サラヤはなぜボルネオの環境問題に取り組むのか:パーム油の問題を世界に発信
■ 森林破壊を目にし、思いを新たに
――サラヤ社員はボルネオ視察に行かれることも多いそうですが、何が印象に残っていますか。 肥田:コロナ禍もあり、私は2023年に初めてボルネオに行くことができました。実際に熱帯雨林に行くと、背が高い木や低い木、さまざまな植物が目に飛び込んできて、その力強さに圧倒されました。 空港から車で移動している間、アブラヤシのプランテーションが延々と続くのですが、熱帯雨林とは対照的で、とても人工的な風景に感じました。人間の都合で住みかを奪われ、保護されたゾウにも出合いました。 こうした熱帯雨林や野生生物を前に、絶対にここを守らなければならないという思いを新たにしました。同時に、パーム油産業で働き、生計を立てている現地の人たちの暮らしも理解できました。 貴重なボルネオの生物多様性の保全と、持続可能なパーム油産業の両立は世界的な課題です。 パーム油を使う企業にとどまらず、パーム油を使った食べ物を食べたり、洗剤を使ったりする消費者にも、こうした問題を知ってもらうことは、私たちの大事な仕事であると実感しました。 「ハッピーエレファント」シリーズの売り上げの1%は、ボルネオの環境保全活動に寄付されます。メーカーとしては大きな決断なのですが、ボルネオの現状を知る社員も多いので、その重要性を共通認識として持てていることは当社の強みだと感じています。
■ ボルネオの問題を世界で共有したい
――寄付付き商品の展開など、消費者を巻き込む仕組みづくりはサラヤの特徴ですね。 廣岡:ボルネオの問題を知り、「植物性であれば環境に良い」と、単純には言えないことを実感しました。ボルネオの問題は、日本だけではなく、世界中のみんなで共有しなければならない大きな問題です。「ハッピーエレファント」シリーズは、こうした問題を世界に訴求するために、世界展開を視野に入れて開発されました。 世界にはさまざまな環境配慮型の商品やブランドがありますが、その多くはワンウェイ(一方通行)です。 「ハッピーエレファント」シリーズは生分解性が高く、排水は微生物によって、水とCO2(二酸化炭素)に素早く分解されます。発生したCO2は植物の成長過程で吸収されますから、森づくりが重要なのです。
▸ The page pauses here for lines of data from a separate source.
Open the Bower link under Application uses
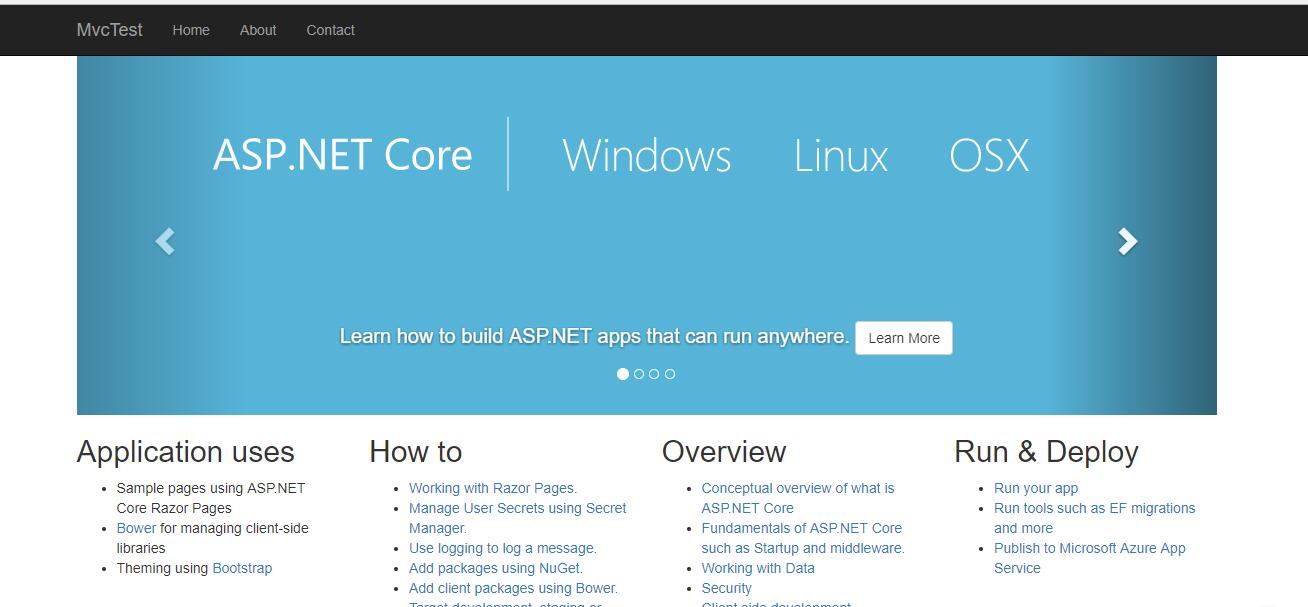Image resolution: width=1308 pixels, height=607 pixels. click(x=136, y=528)
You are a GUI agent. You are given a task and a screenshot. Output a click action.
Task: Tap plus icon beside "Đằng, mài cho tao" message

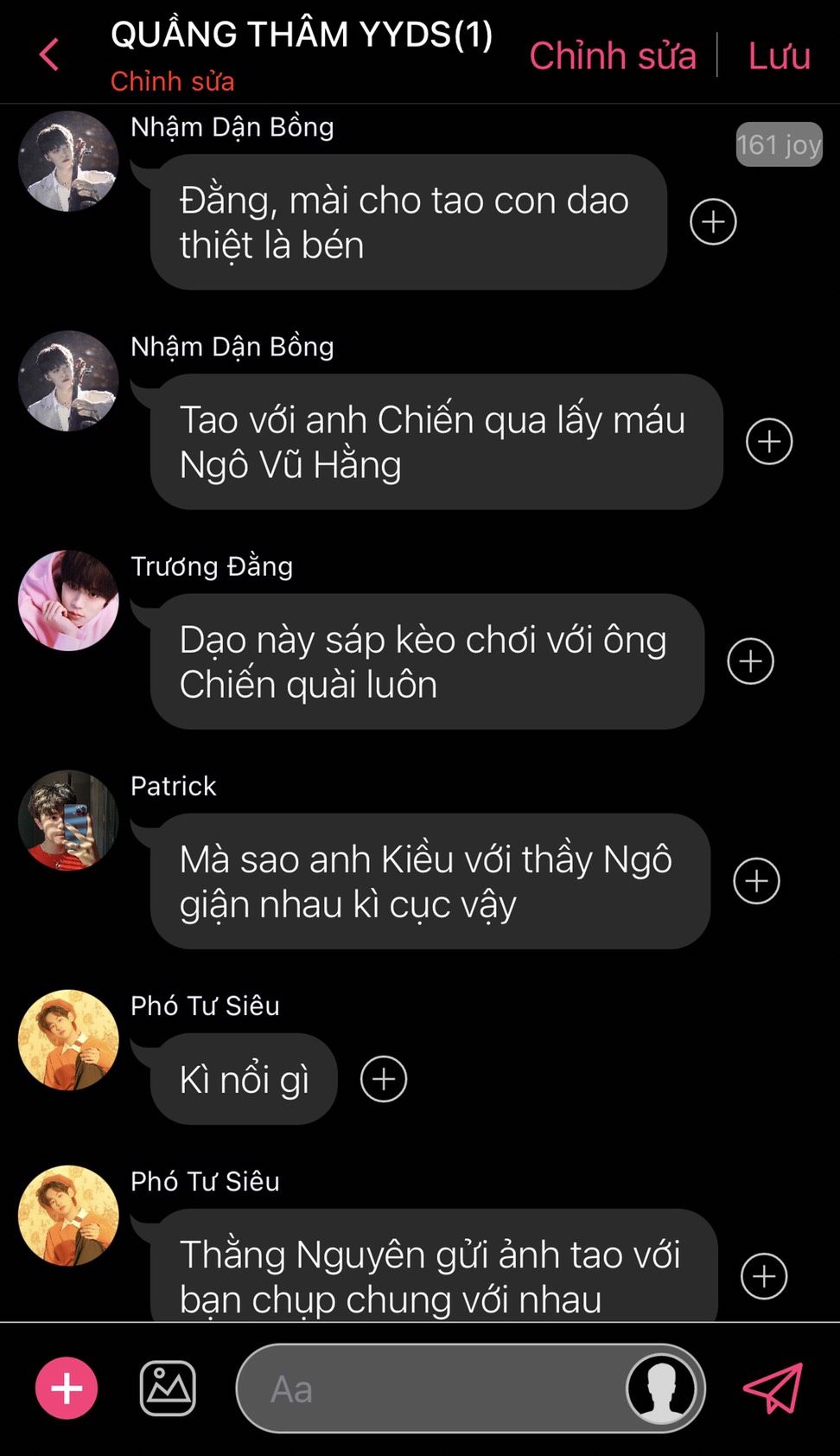click(x=713, y=221)
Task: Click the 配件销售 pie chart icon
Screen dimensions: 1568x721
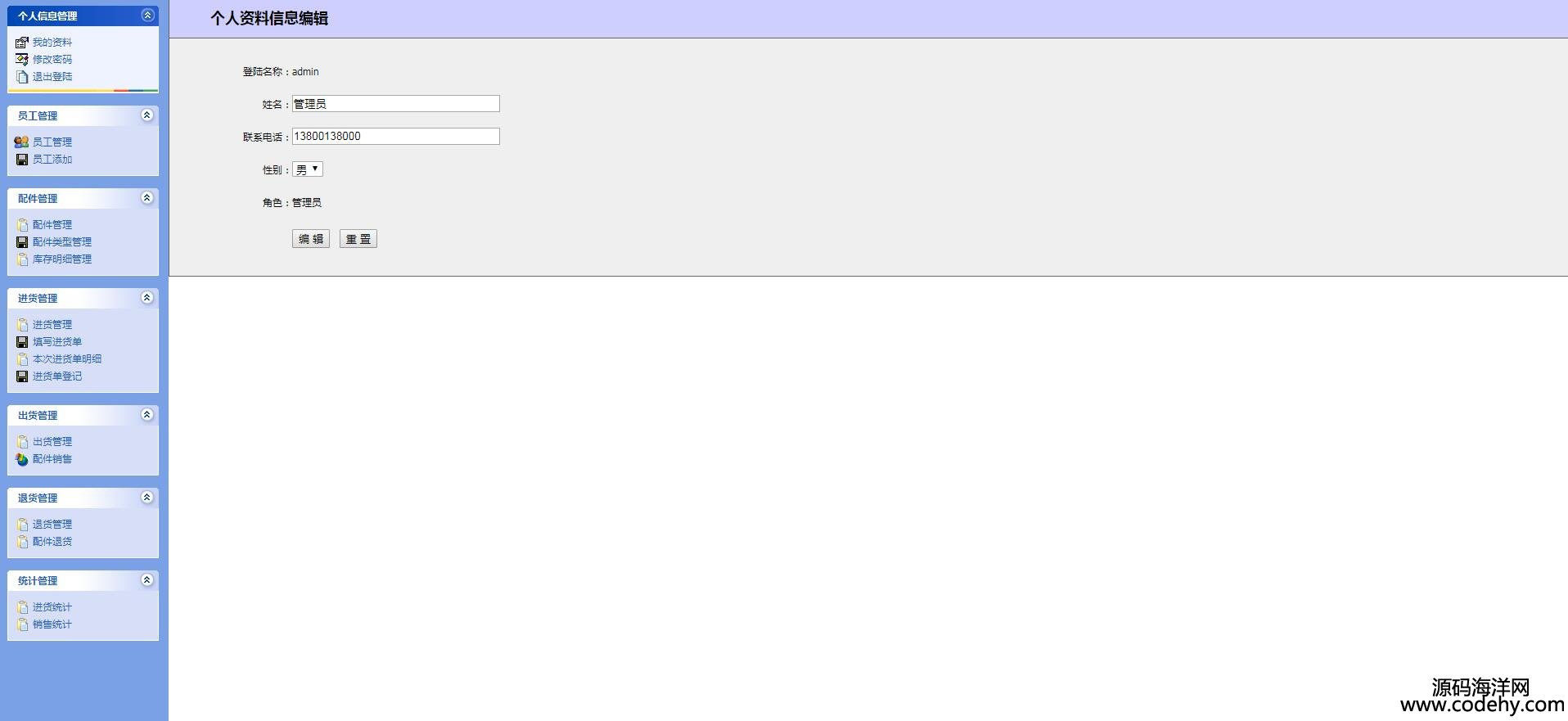Action: point(22,459)
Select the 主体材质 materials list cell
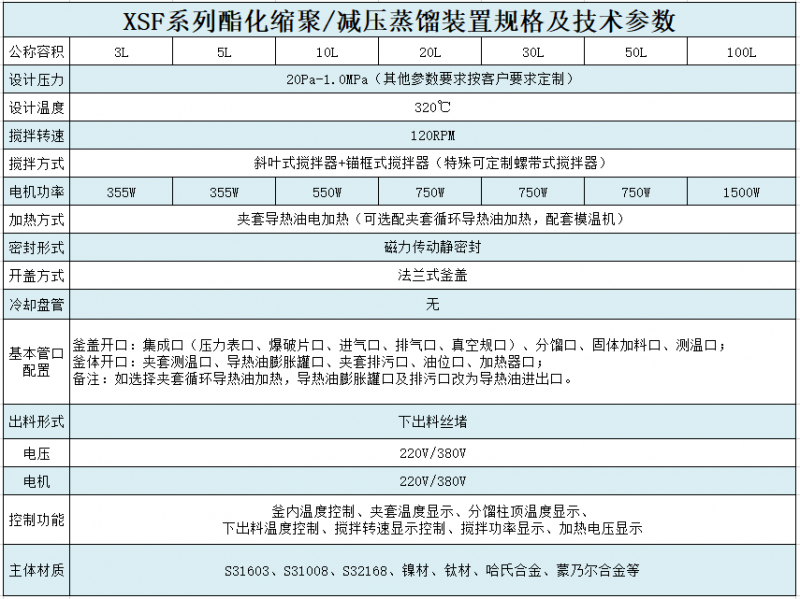Screen dimensions: 800x599 [431, 571]
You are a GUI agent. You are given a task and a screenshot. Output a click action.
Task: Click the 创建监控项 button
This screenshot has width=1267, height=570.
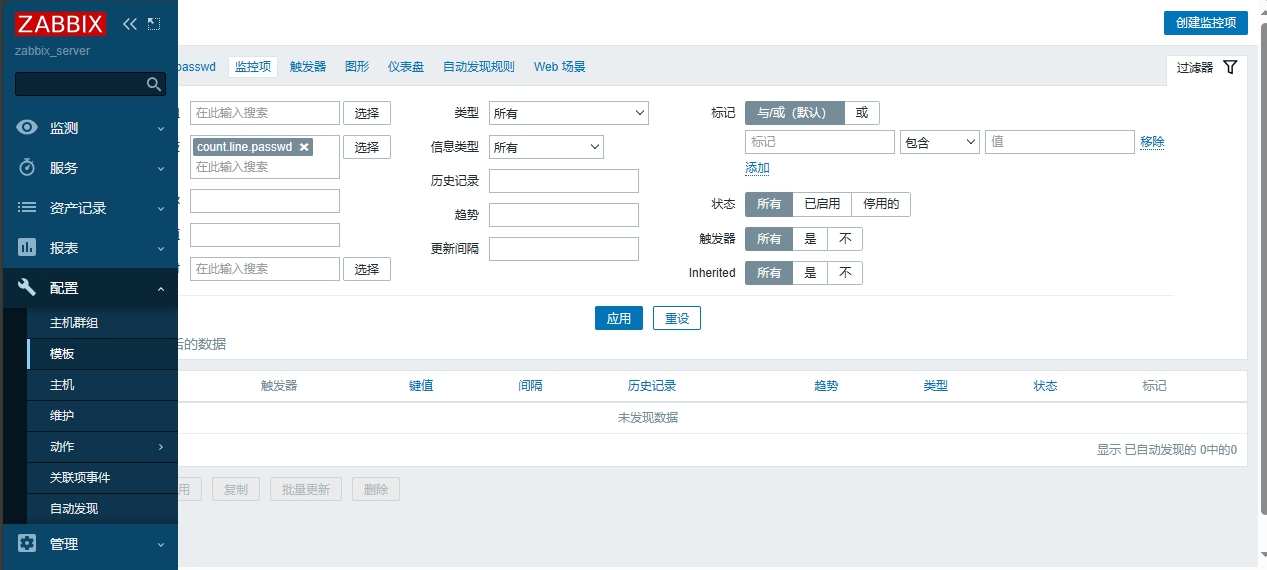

これらはすべてつながっています。 サラヤは世界でいち早く天然の界面活性剤を製品化し、循環モデルを構築しました。 まだまだベストな商品だとは思っていませんが、「ハッピーエレファント」シリーズが、世界の人たちにとって、環境について考えるきっかけになればと思います。ユーザーが増えれば増えるほど、ボルネオの問題が改善するスピードは早くなりますので、より多くの人に使っていただきたいです。 肥田:「環境に良い商品」と「環境に悪い商品」、どちらを使いたいかと聞かれたら、皆さん「環境に良い商品」と答えると思います。一方で、「環境のために何かしたい」と思っていても、何から始めれば良いか分からない人も多いのではないでしょうか。 「ハッピーエレファント」シリーズのような日用品を環境配慮型に変えることは、環境への取り組みの第一歩といえます。メーカーとしては、洗浄力や使い心地など、お客様の暮らしも大切にしながら、環境活動ができるということを伝えていきたいです。